▶ Objectives:
1) Answer these questions using the daily-routine passage below.
(a) Where did they usually go for lunch?
(b) What name is given to the legit French cafe they visited a couple of days?
(c) Which new BBC show were they watching after dinner?
2) Print the part of the daily-routine passage from "The rhythm of" to "-- the pastries.".

▶ Selection:
-- Begin --

The rhythm of our days was very slow. We’d wake up and snuggle for a while before rolling out of bed at the point of being dying for coffee or food. We’d make coffee and sit on the couch or on the balcony if it wasn’t too cold. Breakfast an hour or so later and then some time deciding where we’d go for lunch that day. Usually it was to Ranny. Some days we’d mix it up and walk into the square or walk around the castle or along the river. A couple of days we went to Charlotte - a legit french cafe. Also fantastic coffee, ridiculous croque sandwiches and of course -- the pastries.
But generally it was lunch out, a walk around, back home for afternoon winding down time and then we’d cook dinner as best we could in our fucked up kitchen. At least there were lots of great grocery options. Literally on our same street was a gourmet corner store with all the basics. A few more blocks away was a larger store with more options. And one day we even trekked all the way out to the Tesco — that was so novel to be in a a familiar store (Tesco has locations all over England) and to be able to get a lot of things we were missing like tortillas and salsa and donuts. After dinner we’d relax with some TV. We were/are watching The Bodyguard (a new BBC show) and of course -- the new season of bake off.

-- End --

▶ Information supplied:
-- Begin --

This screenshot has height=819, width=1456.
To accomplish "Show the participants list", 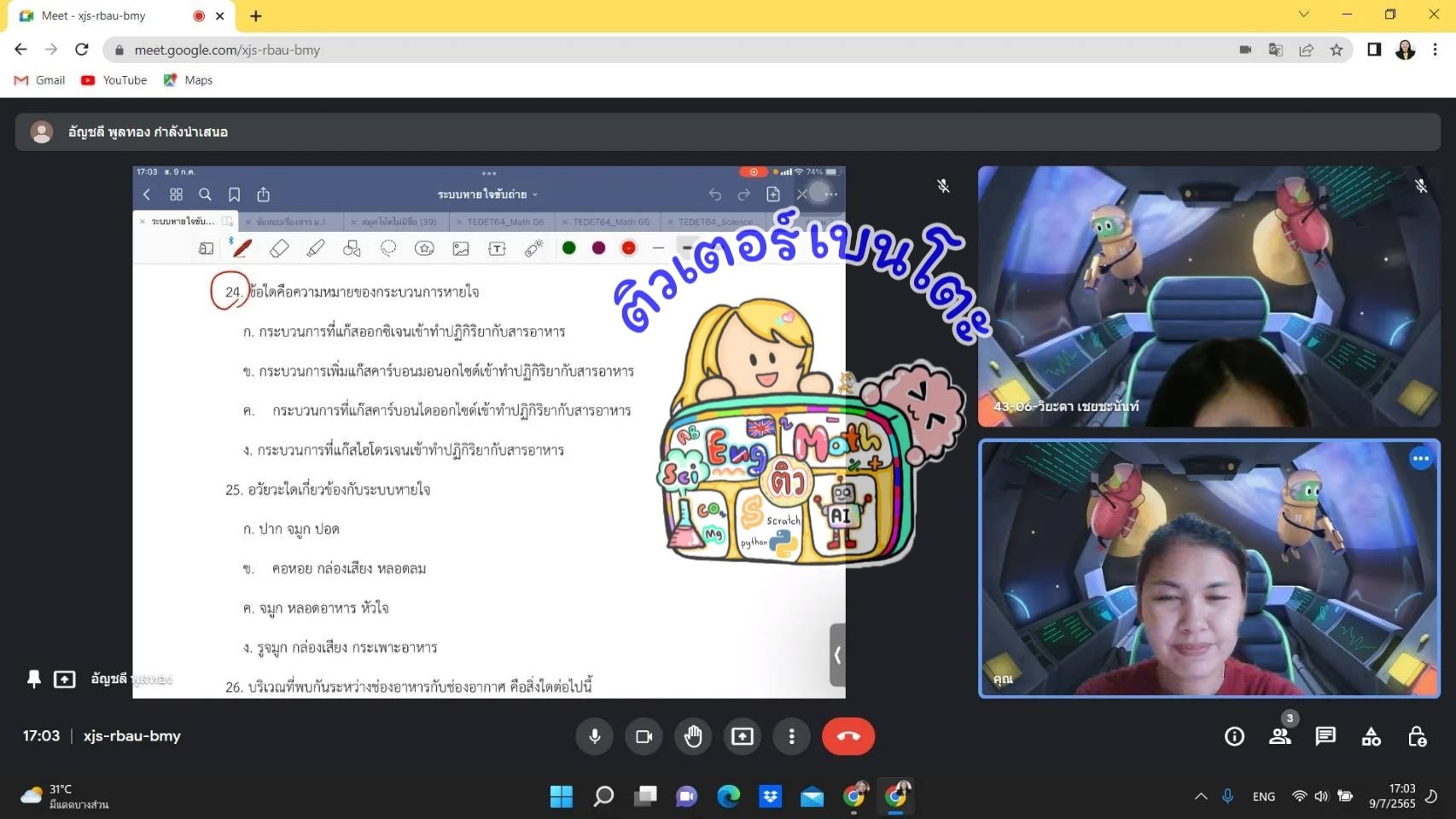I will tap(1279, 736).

-- End --
-- Begin --

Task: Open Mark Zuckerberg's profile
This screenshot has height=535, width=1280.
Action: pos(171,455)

-- End --

▶ Responses per task:
1)
(a) Ranny
(b) Charlotte
(c) The Bodyguard

2)
The rhythm of our days was very slow. We’d wake up and snuggle for a while before rolling out of bed at the point of being dying for coffee or food. We’d make coffee and sit on the couch or on the balcony if it wasn’t too cold. Breakfast an hour or so later and then some time deciding where we’d go for lunch that day. Usually it was to Ranny. Some days we’d mix it up and walk into the square or walk around the castle or along the river. A couple of days we went to Charlotte - a legit french cafe. Also fantastic coffee, ridiculous croque sandwiches and of course -- the pastries.